A theory of living systems consistent with the philosophical framework of deep ecology and implying a non-mechanistic, post-Cartesian understanding of life, is now emerging. Three concepts are central to this new theory - "pattern of organization", "structure of the system" and "process." The pattern of organization is the formation and arrangement of relationships between the system's parts. It determines the characteristics of the system, be it a living or a non-living system. The structure of a system can be defined as "the physical embodiment of its pattern of organization". Process refers to the ever present flow of "matter" through living systems because they are in constant contact with their environments. The three concepts are therefore interdependent and, taken together, provide for Capra the "key criteria of a living system": The pattern of organization can be recognized if it is embodied in a physical structure, and in living systems this embodiment is an ongoing process. (Capra, 1996, The Web of life: A New Synthesis of Mind and Matter, Flamingo, London.)
Capra's main focus is on the claim that living systems are circular networks which constantly produce themselves.
The notion of "dissipative structures" is due to Ilya Prigogine, a Russian scientist, who won the Nobel prize in 1977 for his work on the thermodynamics of systems far from equilibrium. For Prigogine, science had focussed for far too long on systems in a state of "thermodynamic equilibrium" and largely ignored processes and structures occurring "far from equilibrium." These were looked down on as nuisances, as disturbances, as subjects not worthy of study." (Prigogine and Stengers, 1984, Order Out of Chaos: Man's New Dialogue with Nature. Bantam Books, NY.)
This, however, is to miss the point of how open systems are able to change and evolve. Systems are continuously subject to fluctuations and, as a result of the effects of positive feedback, these fluctuations can be powerful enough to drive systems far from equilibrium. In this state a system may disintegrate.
Prigogine showed, however, that under certain conditions chemical systems are able to pass through randomness and achieve a new level of order as "dissipative structures" - so called because they require energy from the outside to prevent them from dissipating. Rather than focussing on the inevitability of decay as systems run down to a state of maximum entropy, as classical thermodynamics does, they theory of dissipative structures highlights the capability of open systems to evolve towards greater complexity through spontaneous self-organization.
Dissipative structures are able, through self-organization, to a maintain a stable state in unstable conditions far from equilibrium. They do this, through the exchange of resources with their environments. The characteristics of a dissipative structure mean that a system can maintain the same overall structure while experiencing a continuous flow and change of components. Moreover these are the very characteristics that ensure the survival fo the system and the maintenance of life.
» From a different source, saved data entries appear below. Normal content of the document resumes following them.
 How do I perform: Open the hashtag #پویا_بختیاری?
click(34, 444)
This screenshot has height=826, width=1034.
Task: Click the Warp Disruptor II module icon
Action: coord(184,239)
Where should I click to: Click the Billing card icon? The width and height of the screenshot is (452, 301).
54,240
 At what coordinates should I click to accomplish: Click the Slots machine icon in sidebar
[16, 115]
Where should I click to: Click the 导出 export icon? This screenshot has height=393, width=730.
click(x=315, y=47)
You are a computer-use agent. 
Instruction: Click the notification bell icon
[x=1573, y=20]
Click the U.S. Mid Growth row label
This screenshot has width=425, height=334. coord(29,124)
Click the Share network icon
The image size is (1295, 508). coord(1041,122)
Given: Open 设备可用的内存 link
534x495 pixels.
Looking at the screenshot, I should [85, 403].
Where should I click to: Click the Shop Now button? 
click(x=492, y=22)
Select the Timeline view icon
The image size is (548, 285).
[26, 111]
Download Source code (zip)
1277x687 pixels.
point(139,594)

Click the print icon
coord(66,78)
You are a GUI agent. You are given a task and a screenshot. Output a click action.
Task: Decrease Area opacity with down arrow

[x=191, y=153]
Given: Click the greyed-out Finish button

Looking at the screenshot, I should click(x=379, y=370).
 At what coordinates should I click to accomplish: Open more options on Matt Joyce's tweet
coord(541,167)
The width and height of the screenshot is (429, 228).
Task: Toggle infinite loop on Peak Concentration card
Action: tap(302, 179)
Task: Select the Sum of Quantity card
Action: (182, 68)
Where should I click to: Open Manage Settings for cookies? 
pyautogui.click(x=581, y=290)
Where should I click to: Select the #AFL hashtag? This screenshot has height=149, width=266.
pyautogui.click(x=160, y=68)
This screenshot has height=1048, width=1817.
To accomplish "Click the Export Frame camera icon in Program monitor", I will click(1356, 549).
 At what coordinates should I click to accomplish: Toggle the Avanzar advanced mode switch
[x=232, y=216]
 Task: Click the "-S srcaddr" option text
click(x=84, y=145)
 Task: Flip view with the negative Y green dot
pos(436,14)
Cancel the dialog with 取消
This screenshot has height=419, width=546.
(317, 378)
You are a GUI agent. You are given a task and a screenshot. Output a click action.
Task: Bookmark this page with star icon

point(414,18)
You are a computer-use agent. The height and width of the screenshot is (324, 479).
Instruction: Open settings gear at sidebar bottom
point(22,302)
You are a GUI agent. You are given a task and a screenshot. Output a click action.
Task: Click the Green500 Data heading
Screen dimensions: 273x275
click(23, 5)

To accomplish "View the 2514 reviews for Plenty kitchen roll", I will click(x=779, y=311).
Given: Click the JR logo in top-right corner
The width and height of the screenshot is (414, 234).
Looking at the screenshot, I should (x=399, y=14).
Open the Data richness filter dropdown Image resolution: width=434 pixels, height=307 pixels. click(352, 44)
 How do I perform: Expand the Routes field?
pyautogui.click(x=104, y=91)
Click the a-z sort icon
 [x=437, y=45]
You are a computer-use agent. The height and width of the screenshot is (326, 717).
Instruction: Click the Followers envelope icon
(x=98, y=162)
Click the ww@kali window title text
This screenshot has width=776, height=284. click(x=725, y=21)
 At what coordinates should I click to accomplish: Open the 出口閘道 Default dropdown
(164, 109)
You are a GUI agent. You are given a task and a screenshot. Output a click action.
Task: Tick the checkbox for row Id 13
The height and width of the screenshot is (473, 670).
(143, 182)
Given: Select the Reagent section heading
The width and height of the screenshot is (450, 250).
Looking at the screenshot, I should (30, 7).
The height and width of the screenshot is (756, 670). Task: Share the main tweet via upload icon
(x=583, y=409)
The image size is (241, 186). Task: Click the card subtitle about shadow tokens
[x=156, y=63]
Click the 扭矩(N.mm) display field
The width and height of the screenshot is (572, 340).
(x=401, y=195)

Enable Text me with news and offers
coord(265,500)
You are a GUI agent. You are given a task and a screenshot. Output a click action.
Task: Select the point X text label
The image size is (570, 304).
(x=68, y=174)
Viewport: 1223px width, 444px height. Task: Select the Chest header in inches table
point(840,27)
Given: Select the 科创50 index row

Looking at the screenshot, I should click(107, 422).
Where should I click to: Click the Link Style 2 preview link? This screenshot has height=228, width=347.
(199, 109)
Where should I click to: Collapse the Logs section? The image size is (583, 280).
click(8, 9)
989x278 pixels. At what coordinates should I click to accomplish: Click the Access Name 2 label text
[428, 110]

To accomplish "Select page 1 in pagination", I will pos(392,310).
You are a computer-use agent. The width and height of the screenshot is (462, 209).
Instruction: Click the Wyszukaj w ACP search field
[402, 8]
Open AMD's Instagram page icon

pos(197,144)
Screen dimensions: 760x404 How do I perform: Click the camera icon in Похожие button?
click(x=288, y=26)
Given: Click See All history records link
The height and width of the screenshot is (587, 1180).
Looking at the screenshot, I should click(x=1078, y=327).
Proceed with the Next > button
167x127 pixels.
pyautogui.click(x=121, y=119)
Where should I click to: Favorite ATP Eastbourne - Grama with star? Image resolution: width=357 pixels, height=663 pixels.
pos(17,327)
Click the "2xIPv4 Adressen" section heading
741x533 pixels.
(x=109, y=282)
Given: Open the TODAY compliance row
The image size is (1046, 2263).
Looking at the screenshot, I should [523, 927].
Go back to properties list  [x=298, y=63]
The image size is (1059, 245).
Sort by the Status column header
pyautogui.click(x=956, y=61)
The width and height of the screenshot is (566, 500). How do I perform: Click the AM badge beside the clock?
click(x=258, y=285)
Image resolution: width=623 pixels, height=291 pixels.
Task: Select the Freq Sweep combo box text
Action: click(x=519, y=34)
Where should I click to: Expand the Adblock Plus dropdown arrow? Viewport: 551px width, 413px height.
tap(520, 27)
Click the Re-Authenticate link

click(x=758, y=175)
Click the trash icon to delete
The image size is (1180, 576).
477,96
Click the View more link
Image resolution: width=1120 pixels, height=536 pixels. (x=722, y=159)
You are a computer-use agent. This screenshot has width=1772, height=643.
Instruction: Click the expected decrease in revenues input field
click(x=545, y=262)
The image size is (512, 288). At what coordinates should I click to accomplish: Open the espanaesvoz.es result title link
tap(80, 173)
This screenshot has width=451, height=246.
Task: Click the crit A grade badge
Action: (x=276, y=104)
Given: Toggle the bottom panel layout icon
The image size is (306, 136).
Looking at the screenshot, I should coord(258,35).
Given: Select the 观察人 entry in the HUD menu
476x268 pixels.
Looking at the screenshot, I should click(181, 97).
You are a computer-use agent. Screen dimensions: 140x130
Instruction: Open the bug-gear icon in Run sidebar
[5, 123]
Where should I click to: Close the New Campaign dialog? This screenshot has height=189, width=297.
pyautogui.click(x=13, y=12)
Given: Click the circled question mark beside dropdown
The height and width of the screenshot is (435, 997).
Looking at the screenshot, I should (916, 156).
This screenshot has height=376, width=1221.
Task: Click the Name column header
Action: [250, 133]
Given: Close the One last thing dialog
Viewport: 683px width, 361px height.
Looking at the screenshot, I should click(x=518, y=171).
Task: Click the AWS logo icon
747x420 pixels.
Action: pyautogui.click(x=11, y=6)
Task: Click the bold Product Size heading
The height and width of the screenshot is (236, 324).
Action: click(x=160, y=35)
The third concept in Capra's synthesis is "process." Pattern and structure can only be fully understood if they are considered in terms of processes: the pattern of life is a set of relationships between processes of production; and a dissipative structure can only be understood in terms of metabolic and developmental processes. (Capra, 1996, The Web of life: A New Synthesis of Mind and Matter, Flamingo, London.)
From the writings of Gregory Bateson, an anthropologist and psychiatrist much influenced by cybernetics, and from the work of Maturana, Capra derives the notion that "cognition" is central to the process of life. Basteson's theory of cognition suggested that mental processes are immanent in all kinds of living systems, from organisms to social systems and ecosystems. Systems that exist on the basis of mental processes can develop in much the same way as our minds develop. They are capable od exhibiting memory, learning and decision-making.
(Jackson, 2000, Systems Approaches to Management, Kluwer Academic/Plenum Publishers, NY. P75~81)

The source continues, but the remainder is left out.